Complete Step-by-Step Solution:
We are given that a train which travels for 4 km from a station ‘A’ to the station ‘B’ accelerates and decelerates for a constant distance of 200m respectively at the start and end of the journey at 1 $m{{s}^{-2}}$. We can find the maximum velocity achieved for the constant motion of the train after its deceleration using the equations of motion as –
\begin{align} & {{v}^{2}}-{{u}^{2}}=2as \\ & \Rightarrow {{v}^{2}}-0=2\times 1m{{s}^{-2}}\times 200m \\ & \Rightarrow {{v}^{2}}=400 \\ & \therefore v=20m{{s}^{-1}} \\ \end{align}

This will be velocity at which the train travels constantly during its uniform motion.

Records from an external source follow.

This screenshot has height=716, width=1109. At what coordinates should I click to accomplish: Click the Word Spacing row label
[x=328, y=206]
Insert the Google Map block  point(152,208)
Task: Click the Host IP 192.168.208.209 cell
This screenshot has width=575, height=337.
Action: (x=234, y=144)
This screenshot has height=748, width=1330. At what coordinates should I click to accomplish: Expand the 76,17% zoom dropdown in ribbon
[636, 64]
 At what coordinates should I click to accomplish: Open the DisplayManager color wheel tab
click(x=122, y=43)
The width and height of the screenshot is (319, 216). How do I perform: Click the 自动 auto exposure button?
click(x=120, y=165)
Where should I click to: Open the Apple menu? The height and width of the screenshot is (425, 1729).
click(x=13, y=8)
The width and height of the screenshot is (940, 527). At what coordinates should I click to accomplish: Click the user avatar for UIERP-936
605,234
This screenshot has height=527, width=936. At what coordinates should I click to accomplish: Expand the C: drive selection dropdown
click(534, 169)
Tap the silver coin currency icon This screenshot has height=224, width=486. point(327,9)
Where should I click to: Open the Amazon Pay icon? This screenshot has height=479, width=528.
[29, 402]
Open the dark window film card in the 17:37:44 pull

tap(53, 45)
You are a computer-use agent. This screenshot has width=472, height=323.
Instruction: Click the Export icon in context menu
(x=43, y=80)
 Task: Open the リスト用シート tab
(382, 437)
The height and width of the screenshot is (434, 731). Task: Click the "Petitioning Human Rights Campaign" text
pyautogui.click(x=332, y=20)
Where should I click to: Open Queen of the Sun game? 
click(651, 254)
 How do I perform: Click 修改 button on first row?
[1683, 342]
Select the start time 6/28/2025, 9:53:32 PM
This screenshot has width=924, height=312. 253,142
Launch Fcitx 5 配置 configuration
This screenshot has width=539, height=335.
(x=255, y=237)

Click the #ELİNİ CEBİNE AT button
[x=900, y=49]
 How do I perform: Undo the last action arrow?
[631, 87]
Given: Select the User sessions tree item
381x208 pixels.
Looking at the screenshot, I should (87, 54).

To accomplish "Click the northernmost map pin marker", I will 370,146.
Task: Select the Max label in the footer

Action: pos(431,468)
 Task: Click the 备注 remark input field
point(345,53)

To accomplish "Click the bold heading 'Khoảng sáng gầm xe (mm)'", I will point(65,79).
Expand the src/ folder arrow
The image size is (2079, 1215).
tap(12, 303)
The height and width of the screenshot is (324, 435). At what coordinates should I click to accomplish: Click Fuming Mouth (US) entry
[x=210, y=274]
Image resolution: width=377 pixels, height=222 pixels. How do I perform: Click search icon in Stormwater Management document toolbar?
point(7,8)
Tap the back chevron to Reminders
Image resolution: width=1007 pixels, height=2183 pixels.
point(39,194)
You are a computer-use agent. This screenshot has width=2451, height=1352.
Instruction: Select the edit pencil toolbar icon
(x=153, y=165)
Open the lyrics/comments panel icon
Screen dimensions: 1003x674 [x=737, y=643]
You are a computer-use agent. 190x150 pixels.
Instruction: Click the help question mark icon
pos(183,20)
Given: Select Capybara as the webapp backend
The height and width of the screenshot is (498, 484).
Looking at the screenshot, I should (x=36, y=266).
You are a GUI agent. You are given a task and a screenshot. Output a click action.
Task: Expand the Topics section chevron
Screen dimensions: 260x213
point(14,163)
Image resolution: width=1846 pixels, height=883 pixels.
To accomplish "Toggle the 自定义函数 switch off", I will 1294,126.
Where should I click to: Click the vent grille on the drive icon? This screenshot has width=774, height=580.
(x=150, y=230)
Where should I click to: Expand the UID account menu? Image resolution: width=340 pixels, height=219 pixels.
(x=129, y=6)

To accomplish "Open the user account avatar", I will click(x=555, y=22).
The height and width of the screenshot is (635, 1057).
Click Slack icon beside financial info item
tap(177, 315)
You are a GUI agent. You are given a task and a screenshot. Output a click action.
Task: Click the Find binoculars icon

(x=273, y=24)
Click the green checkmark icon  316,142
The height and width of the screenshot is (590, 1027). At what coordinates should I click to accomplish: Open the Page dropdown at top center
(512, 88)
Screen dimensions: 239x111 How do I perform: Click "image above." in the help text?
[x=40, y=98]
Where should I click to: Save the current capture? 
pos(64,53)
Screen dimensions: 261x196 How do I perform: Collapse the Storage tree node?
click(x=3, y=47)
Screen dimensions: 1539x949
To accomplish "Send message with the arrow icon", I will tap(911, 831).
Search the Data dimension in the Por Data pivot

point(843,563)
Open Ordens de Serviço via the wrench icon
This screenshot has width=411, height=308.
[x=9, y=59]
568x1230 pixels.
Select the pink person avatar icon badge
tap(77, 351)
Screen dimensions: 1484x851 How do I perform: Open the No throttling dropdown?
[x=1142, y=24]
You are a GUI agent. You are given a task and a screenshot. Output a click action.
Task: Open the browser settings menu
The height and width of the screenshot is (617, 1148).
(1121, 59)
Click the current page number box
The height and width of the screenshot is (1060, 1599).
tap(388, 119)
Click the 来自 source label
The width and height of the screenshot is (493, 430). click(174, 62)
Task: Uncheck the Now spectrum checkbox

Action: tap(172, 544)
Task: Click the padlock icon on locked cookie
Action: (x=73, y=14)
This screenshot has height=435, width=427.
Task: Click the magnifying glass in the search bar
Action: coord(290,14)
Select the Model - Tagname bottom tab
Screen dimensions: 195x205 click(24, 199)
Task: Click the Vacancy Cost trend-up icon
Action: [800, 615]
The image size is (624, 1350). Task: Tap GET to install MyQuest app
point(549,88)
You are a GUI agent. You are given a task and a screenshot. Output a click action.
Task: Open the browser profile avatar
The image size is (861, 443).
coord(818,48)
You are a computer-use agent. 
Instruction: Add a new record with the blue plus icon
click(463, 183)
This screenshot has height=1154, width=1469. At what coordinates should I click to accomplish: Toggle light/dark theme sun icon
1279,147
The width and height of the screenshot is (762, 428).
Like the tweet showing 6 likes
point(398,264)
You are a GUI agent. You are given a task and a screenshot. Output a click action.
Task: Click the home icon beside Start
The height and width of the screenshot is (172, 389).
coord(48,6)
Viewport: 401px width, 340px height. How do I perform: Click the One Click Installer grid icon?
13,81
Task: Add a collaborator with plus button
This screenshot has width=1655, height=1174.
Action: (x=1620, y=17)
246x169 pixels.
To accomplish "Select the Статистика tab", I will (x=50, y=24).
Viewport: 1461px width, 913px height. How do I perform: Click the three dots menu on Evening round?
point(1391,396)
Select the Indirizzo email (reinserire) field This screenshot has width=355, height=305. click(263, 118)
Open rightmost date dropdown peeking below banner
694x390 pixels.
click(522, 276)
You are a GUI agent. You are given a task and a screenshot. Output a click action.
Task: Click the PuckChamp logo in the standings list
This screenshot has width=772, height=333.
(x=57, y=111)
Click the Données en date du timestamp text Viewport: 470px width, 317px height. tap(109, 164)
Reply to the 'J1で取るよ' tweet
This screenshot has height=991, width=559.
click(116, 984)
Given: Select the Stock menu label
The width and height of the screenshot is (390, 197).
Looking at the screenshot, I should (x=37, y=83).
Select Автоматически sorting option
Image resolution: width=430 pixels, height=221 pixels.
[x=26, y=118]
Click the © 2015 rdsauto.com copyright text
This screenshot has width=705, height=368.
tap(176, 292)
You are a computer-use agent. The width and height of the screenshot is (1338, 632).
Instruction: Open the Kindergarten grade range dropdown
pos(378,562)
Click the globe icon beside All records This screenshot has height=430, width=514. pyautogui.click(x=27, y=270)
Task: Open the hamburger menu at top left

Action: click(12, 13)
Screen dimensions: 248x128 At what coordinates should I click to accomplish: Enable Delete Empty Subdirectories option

Now, we can find the time taken for the train to accelerate to attain this velocity again using the equations of motion as –
\begin{align} & v=u+at \\ & \Rightarrow t=\dfrac{v-u}{a} \\ & \Rightarrow t=\dfrac{20m{{s}^{-1}}-0}{1m{{s}^{-2}}} \\ & \therefore t=20s \\ \end{align}

We can understand that the time taken for accelerating to the velocity and decelerating to rest from the same velocity travelling for the same distance will be the same. So, the time taken for acceleration and retardation can be as –
\begin{align} & {{t}_{a}}={{t}_{acc}}+{{t}_{ret}} \\ & \therefore {{t}_{a}}=40s \\ \end{align}

Now, we can find the time taken for the travelling of the train for the rest of the motion at a constant motion for the rest of the distance can be given as –
\begin{align} & v=\dfrac{s}{t} \\ & \Rightarrow t=\dfrac{s}{v} \\ & \Rightarrow t=\dfrac{4000m-400m}{20m{{s}^{-1}}} \\ & \therefore t=180s \\ \end{align}

Now, we get the total time taken for the travel as –
\begin{align} & {{t}_{total}}={{t}_{a}}+t \\ & \Rightarrow {{t}_{total}}=40s+180s \\ & \therefore {{t}_{total}}=220s \\ \end{align}

Now, we can find the average speed of the journey as –
\begin{align} & {{v}_{avg}}=\dfrac{{{S}_{total}}}{{{t}_{total}}} \\ & \Rightarrow {{v}_{avg}}=\dfrac{4000m}{220s} \\ & \therefore {{v}_{avg}}=18\dfrac{2}{11}m{{s}^{-1}} \\ \end{align}

This is the required solution which gives the average velocity of the train.

Note:
The average speed is the speed at which the particle or the body could have moved in a constant speed from the initial point to the final point in the same given time. The value of the average speed needn’t be related to the actual speeds at which the body travelled.